Zulip Chat Archive

Stream: new members

Topic: Local notation not recognised in 'intro' tactic


Yee-Jian Tan (Oct 14 2025 at 12:56):

I defined a symbol for a locally postulated relation, but when I try to use it as the type in the intro tactic (for clarity/pedagogical purposes, I know it is possible to just omit the type of the introduced variable), it gives me an error saying that the type can only be sorry?
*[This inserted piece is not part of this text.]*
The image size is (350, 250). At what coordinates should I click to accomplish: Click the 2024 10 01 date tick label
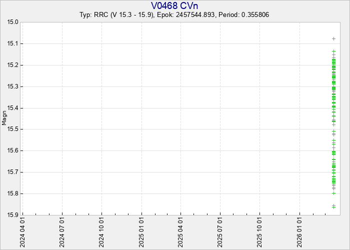102,232
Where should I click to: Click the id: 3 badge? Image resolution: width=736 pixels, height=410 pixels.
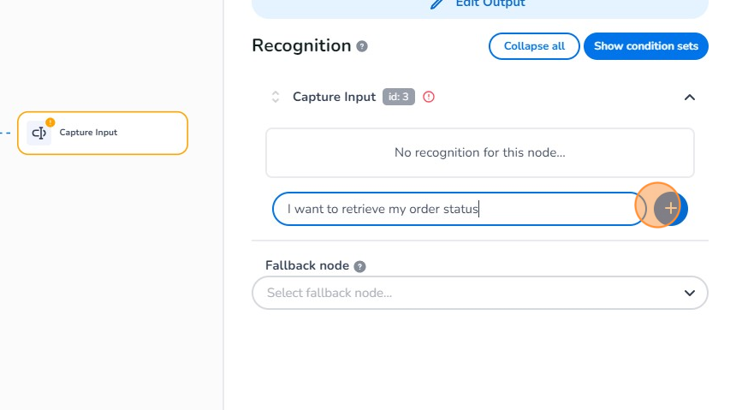(399, 97)
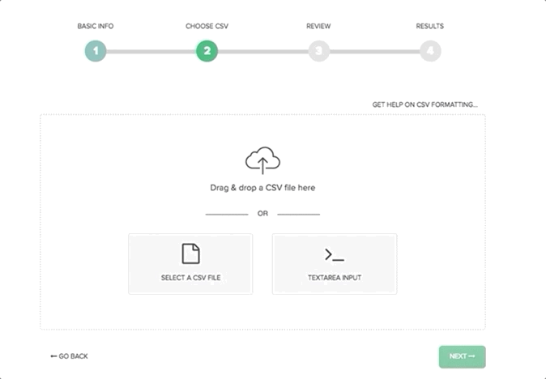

import Mathlib.Logic.Relation
-- BEGIN
section
variable (A : Type)
variable (R : A  A  Prop)
-- type \preceq for the symbol ≼
local infixl:50 " ≼ " => R

example (h1 : Irreflexive R) (h2 : Transitive R) :
     x y, x  y  ¬ y  x := by
  intro x y
  intro (h3 : x  y)
  intro (h4 : y  x)
  have h5 : x  x := h2 h3 h4
  have h6 : ¬ x  x := h1 x
  show False
  exact h6 h5

end
-- END

The error message is:

original tactic 'intro x y;
  intro (h3 : x ≼ y);
  intro (h4 : y ≼ x);
  have h5 : x ≼ x := h2 h3 h4' failed: Type mismatch: Hypothesis `h3` has type
  R x y
but is expected to have type
  sorry
due to the provided type annotation

This occurs for v4.23.0 onwards but not v4.22.0. Any solution?

Kevin Buzzard (Oct 15 2025 at 18:24):

The error message is Unknown constant R✝ , you are reporting a warning which is triggered by the error. The issue seems to be that is associated to a different R than the one you want when it's parsed.

Kevin Buzzard (Oct 15 2025 at 18:29):

Basically you're doing something a bit weird because variable doesn't mean what most people think it means. variable (R : A → A → Prop) does not mean "from now on we have something called R with that type", it means "do nothing, but whenever you see an R later on, insert (R : A → A → Prop) as an input somewhere before it". So " ≼ " is really a function of an input variable R, as opposed to one fixed thing with no input variables, and this is not most people's mental model of variables. For some reason I don't understand, Lean is now misguessing the input variable in this code.